COVA Operator K12 Inc. Settles Investor Suit
A year-long court battle between K12 Inc., operator of Colorado Virtual Academy, and shareholders is coming to an end.
On Monday, shareholders of the for-profit virtual school management company agreed to voluntarily dismiss a class action lawsuit, which was filed after the New York Times wrote about high student teacher ratios and other issues at some schools managed by K12 Inc.
The allegations dismissed from the court case pertain to excessive or burdensome student-to-teacher ratios; improper grading and attendance policies; failure of special education programs to meet government standards and three other areas.

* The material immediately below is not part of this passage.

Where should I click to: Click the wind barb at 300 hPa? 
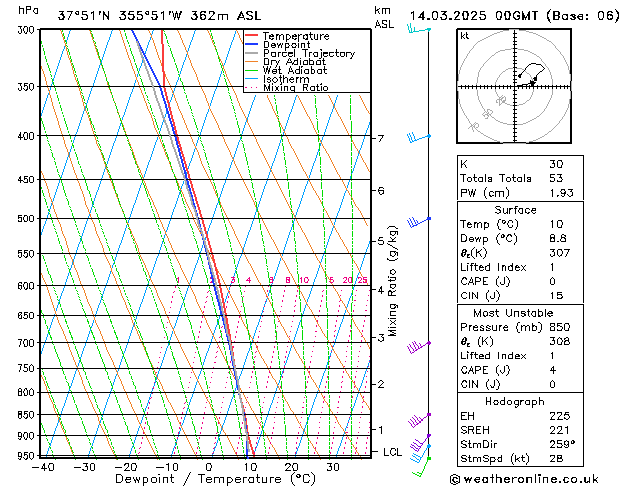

The lawsuit dealt specifically with the time period September 9, 2009 to December 16, 2011. Since that time, KUNC has written about teacher understaffing concerns at K12 Inc.-managed COVA in March 2012. An audit in April and May of 2012 found that Colorado Virtual Academy was out of compliance with the Individuals with Disabilities Act.
According to a press release from K12 Inc. there is a proposed settlement agreement of $6.75 million for remaining claims that deal with disclosure of student enrollment and retention data at K12 Inc.-managed schools. Officials at the company deny all the claims and charges of wrongdoing.
Colorado Virtual Academy, which is struggling to improve low student test scores, received a one-year charter extension from authorizer Adams 12 Five Star in February. COVA is using the year to make academic improvements and find a new charter authorizer.